**Your instructions**
Please find every line in the records below that contains the word "date", and copy it.

**Available records**
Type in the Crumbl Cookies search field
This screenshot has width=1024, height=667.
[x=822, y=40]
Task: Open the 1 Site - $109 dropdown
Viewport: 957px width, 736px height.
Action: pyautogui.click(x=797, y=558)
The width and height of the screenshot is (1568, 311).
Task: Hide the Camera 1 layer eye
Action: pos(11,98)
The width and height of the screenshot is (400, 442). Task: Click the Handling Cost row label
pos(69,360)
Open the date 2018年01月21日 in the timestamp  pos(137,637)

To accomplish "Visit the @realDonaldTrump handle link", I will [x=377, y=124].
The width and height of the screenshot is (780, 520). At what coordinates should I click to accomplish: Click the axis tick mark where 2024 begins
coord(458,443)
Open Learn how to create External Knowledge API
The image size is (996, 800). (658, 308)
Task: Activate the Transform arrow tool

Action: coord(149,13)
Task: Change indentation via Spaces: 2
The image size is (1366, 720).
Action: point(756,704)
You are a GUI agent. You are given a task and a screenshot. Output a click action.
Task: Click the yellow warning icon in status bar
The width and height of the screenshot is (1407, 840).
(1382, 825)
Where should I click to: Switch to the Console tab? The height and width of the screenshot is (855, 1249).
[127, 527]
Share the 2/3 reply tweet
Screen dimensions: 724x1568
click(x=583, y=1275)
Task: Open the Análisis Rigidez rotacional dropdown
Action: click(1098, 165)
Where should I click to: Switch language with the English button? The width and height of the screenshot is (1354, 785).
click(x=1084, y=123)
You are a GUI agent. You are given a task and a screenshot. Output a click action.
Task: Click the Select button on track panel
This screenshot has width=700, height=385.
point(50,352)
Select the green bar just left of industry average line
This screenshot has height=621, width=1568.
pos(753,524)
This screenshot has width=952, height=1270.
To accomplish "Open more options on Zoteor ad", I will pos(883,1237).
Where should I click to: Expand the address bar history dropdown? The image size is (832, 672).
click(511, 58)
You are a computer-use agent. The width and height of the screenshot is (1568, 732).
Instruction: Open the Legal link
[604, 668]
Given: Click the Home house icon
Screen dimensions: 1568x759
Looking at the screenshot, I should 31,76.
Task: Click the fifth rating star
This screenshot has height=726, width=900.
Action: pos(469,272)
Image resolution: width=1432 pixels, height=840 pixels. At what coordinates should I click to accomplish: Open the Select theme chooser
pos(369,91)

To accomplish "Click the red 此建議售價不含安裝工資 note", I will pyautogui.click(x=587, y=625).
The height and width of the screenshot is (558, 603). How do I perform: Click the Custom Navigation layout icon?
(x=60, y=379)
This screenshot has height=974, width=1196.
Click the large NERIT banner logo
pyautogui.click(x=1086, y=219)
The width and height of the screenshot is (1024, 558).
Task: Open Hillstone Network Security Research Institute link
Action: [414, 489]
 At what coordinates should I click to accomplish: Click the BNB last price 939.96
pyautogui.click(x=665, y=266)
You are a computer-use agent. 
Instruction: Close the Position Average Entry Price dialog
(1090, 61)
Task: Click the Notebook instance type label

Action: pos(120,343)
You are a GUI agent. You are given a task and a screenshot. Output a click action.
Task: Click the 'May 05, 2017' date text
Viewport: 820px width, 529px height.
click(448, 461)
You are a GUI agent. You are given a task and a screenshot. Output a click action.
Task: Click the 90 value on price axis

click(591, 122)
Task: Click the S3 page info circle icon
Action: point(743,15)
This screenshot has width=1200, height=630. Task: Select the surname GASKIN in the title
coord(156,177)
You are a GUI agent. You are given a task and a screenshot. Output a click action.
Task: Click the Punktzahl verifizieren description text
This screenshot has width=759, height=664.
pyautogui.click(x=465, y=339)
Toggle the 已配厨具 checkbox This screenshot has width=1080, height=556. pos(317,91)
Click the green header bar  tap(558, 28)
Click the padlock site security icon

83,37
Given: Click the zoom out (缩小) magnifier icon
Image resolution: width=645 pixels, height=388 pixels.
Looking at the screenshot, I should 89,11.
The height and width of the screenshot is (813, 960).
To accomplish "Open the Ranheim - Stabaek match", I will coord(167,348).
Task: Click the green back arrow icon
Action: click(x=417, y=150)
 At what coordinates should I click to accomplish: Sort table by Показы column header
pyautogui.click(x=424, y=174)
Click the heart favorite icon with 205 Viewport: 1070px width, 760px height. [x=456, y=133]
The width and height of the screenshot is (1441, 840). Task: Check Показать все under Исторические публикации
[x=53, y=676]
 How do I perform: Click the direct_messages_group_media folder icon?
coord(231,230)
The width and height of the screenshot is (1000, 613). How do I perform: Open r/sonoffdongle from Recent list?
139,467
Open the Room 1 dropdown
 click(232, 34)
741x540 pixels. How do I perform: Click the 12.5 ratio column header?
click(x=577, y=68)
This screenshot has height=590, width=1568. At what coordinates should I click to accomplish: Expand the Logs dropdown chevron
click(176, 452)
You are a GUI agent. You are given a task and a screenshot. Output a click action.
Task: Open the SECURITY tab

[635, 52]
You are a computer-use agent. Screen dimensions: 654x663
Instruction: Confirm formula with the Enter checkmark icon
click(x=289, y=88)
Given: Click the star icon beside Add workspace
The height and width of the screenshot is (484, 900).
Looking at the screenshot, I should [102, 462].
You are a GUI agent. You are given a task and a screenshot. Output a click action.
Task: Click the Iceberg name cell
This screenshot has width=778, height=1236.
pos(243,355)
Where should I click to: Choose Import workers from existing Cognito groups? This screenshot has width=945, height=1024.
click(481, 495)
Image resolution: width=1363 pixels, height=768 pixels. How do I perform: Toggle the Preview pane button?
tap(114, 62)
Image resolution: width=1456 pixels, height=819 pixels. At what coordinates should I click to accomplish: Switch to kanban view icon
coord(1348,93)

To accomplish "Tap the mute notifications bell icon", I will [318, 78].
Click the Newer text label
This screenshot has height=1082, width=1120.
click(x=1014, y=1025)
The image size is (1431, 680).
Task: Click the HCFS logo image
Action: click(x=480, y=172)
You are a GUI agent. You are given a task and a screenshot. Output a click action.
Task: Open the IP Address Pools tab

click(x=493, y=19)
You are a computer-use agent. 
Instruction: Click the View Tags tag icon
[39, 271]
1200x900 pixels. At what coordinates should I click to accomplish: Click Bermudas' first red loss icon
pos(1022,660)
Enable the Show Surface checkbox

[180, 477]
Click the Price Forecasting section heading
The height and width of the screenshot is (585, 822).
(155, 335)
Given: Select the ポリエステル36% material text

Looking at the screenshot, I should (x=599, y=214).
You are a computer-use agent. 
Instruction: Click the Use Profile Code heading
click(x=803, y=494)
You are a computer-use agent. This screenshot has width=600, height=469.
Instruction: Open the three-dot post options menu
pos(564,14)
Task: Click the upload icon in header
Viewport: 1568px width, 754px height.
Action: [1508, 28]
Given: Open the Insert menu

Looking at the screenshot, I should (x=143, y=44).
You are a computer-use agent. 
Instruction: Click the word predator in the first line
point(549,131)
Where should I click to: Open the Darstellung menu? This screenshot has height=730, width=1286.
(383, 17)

**Finished exercise**
Open the date 2018年01月21日 in the timestamp  pos(137,637)
Task: Click the 'May 05, 2017' date text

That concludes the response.